Nasce il tessuto-poesia. La stilista Giuliana Cella firma il progetto di poe-style 'La stanza di Zanzotto' che sarà presentato a Milano lunedì prossimo, 11 aprile, alle 10, nel suo art atelier, in Via Bigli 24, alla presenza del compositore-artista Alfredo Rapetti Mogol che proprio per l'occasione ha realizzato un'opera su tela 140x100: 'Poesia – omaggio ad Andrea'.
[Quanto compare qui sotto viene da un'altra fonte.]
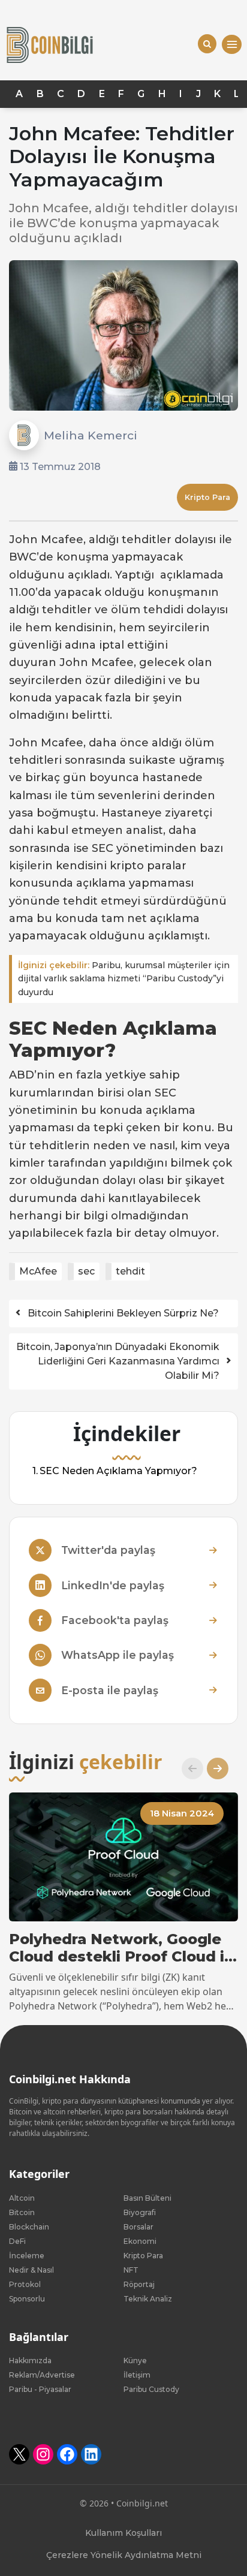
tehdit (130, 1271)
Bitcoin (22, 2212)
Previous (188, 1768)
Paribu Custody (151, 2389)
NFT (130, 2269)
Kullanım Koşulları (123, 2532)
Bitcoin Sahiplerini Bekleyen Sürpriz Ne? (123, 1313)
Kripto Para (207, 497)
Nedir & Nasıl (31, 2269)
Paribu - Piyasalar (40, 2389)
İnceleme (26, 2255)
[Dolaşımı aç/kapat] (232, 45)
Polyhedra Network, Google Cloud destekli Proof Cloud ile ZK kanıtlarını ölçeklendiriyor (123, 1948)
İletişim (136, 2374)
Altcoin (22, 2198)
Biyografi (139, 2212)
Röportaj (139, 2284)
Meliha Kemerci (90, 435)
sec (86, 1271)
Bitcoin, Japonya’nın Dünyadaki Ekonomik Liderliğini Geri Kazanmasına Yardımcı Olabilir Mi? (117, 1361)
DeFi (17, 2241)
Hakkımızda (30, 2360)
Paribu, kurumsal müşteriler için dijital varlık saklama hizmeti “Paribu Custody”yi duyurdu (124, 979)
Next (213, 1768)
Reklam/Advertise (42, 2374)
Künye (135, 2360)
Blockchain (29, 2226)
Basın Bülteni (147, 2198)
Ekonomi (139, 2241)
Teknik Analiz (147, 2298)
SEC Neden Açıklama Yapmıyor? (118, 1471)
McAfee (38, 1271)
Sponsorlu (27, 2298)
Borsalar (138, 2226)
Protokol (25, 2284)
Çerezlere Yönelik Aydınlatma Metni (123, 2555)
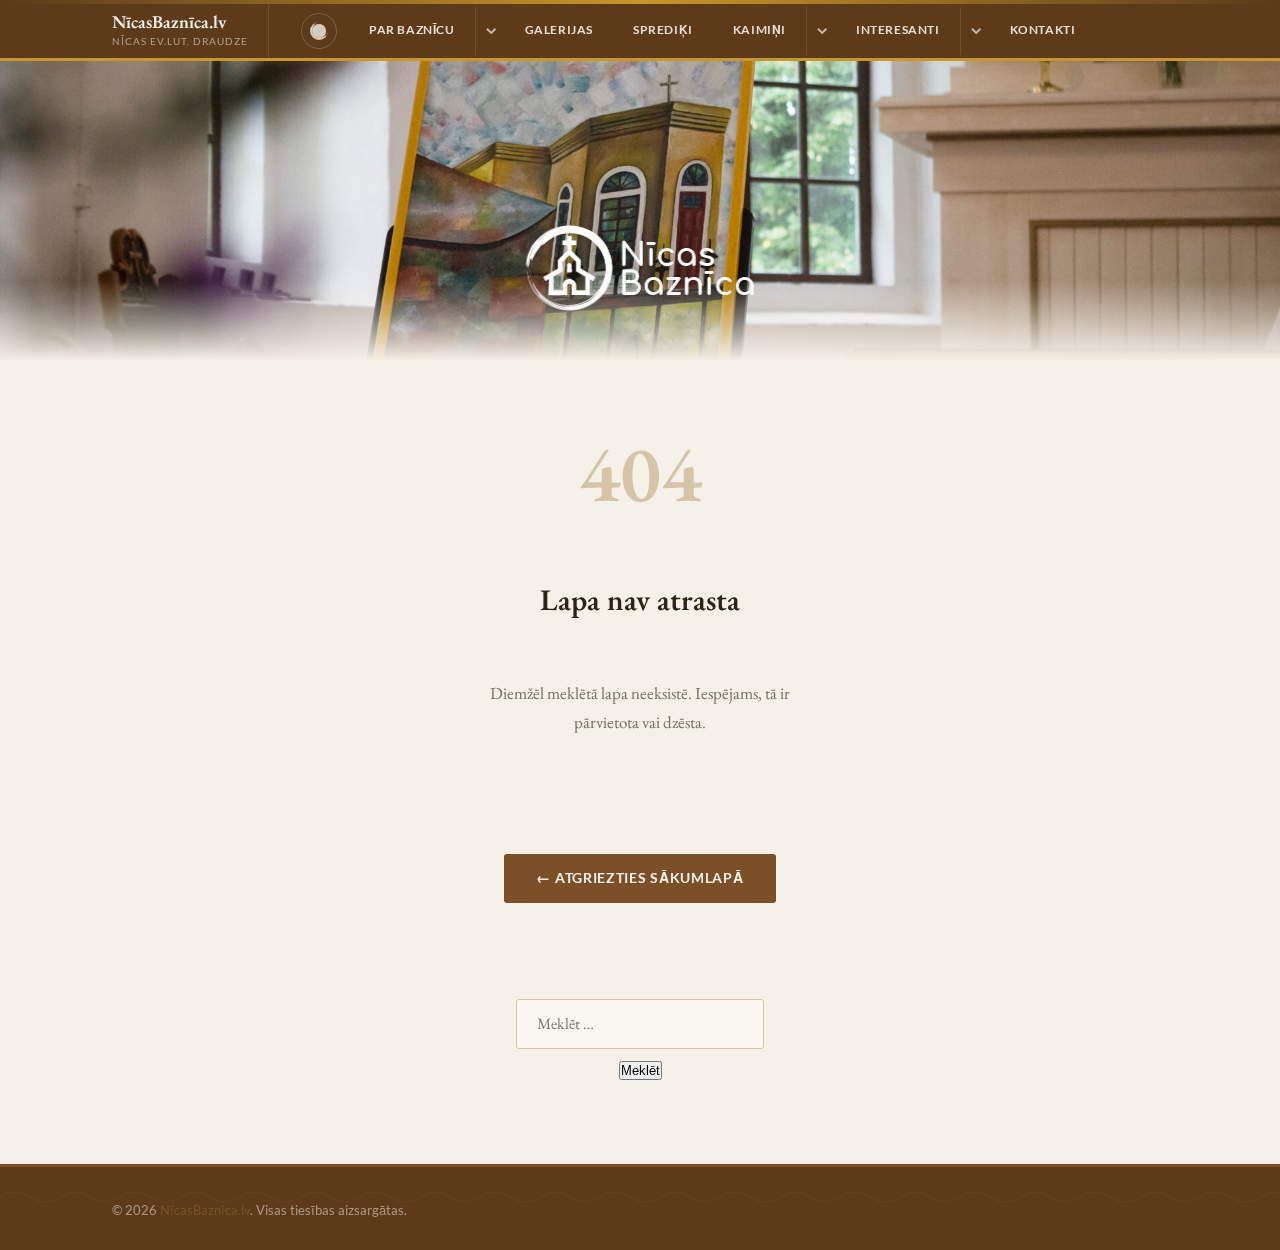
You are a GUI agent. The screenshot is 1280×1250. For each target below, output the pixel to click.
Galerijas (559, 29)
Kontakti (1043, 29)
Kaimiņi (759, 29)
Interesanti (898, 29)
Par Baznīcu (412, 29)
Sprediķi (663, 29)
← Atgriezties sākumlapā (639, 877)
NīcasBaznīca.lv (205, 1210)
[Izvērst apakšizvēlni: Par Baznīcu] (490, 31)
Il primo a usare le opere d'arte nella moda fu Ives Saint Laurent quando realizzò la collezione ispirata al pittore olandese Piet Mondrian. Ma non sono mancati altri esempi di connubio fra moda e arte, sia moderna che contemporanea. Celebre la collezione di Laura Biagiotti ispirata al famoso pittore e scultore Giacomo Balla, così come l'idea dello stilista inglese John Galliano di trasformare gli articoli di giornale in tessuto o quella di Alviero Martini di fare lo stesso con le cartine geografiche, divenute oramai borse vendute in tutto il mondo. Nessuno, però, sino ad ora aveva mai inventato il tessuto-poesia e per di più con il placet della vedova del poeta Andrea Zanzotto.

Giuliana Cella, in particolare, ha selezionato 24 versi di 7 composizioni di Andrea Zanzotto, dedicati alle dimore e al paesaggio: "sublimerie” fondamentali nella poetica e nella prosa di questo grande del ‘900, all’avanguardia per la sensibilità e l’attenzione al rapporto tra l’uomo, le sue stanze e l’ambiente. ("Il disastro ambientale fa emergere un mondo post umano, post significante e significativo"…..).
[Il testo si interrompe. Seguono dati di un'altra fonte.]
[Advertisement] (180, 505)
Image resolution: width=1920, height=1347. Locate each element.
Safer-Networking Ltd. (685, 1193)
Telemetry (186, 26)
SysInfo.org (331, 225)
Per gentile concessione della vedova di Zanzotto, Marisa Michieli discendente del doge Michieli, le rime sono state riprodotte su cotone finissato, ecrù-nero/nero-ecrù per rivestimenti da interni: dalle poltrone alle tende. Gli stessi motivi tornano sul cadì di seta per una capsule di abbigliamento scandita dagli archetipi di Giuliana Cella.
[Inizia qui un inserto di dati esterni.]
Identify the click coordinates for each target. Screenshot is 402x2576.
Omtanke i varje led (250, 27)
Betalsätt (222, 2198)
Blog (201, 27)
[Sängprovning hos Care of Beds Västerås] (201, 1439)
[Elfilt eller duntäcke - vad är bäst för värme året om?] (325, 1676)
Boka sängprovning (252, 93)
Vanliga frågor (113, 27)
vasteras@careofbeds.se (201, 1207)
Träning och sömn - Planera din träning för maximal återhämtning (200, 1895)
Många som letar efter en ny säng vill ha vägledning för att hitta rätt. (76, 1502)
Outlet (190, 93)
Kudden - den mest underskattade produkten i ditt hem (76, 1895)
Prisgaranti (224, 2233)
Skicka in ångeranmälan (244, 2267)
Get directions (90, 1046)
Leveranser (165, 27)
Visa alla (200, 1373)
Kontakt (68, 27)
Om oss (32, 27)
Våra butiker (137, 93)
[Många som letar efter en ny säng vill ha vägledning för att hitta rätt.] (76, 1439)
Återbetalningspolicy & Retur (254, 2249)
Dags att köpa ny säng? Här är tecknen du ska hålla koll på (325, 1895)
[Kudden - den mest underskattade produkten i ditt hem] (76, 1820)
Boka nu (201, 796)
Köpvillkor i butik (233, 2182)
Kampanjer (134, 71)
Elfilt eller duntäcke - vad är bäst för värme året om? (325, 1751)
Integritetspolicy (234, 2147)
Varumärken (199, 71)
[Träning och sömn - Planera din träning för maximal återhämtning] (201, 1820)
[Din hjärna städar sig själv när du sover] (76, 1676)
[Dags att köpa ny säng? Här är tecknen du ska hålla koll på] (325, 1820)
Il compositore-artista Alfredo Rapetti Mogol presenterà l’opera "Poesia – omaggio ad Andrea Zanzotto": nella tela dell’artista, grazie ad una tecnica particolare, detta impuntura, l'azione del dipingere si fonde con l'atto dello scrivere. Segni, tracce, graffiti di un’umanità creativa e consapevole, le opere di Rapetti proseguono quell'ideale tragitto di una scrittura pittorica che tanto più è universale, quanto più sa frantumarsi e confrontarsi con i secoli della storia dell'arte, dalle avanguardie storiche al concettuale.

Da questi “ammassi di elementi eterogenei”, moda, design, arte e musica, la parola chiave dell’operazione “poe-style”. Lunedì, oltre alla stilista Giuliana Cella ed Alfredo Rapetti Mogol, ci sarà Marisa Michieli Zanzotto.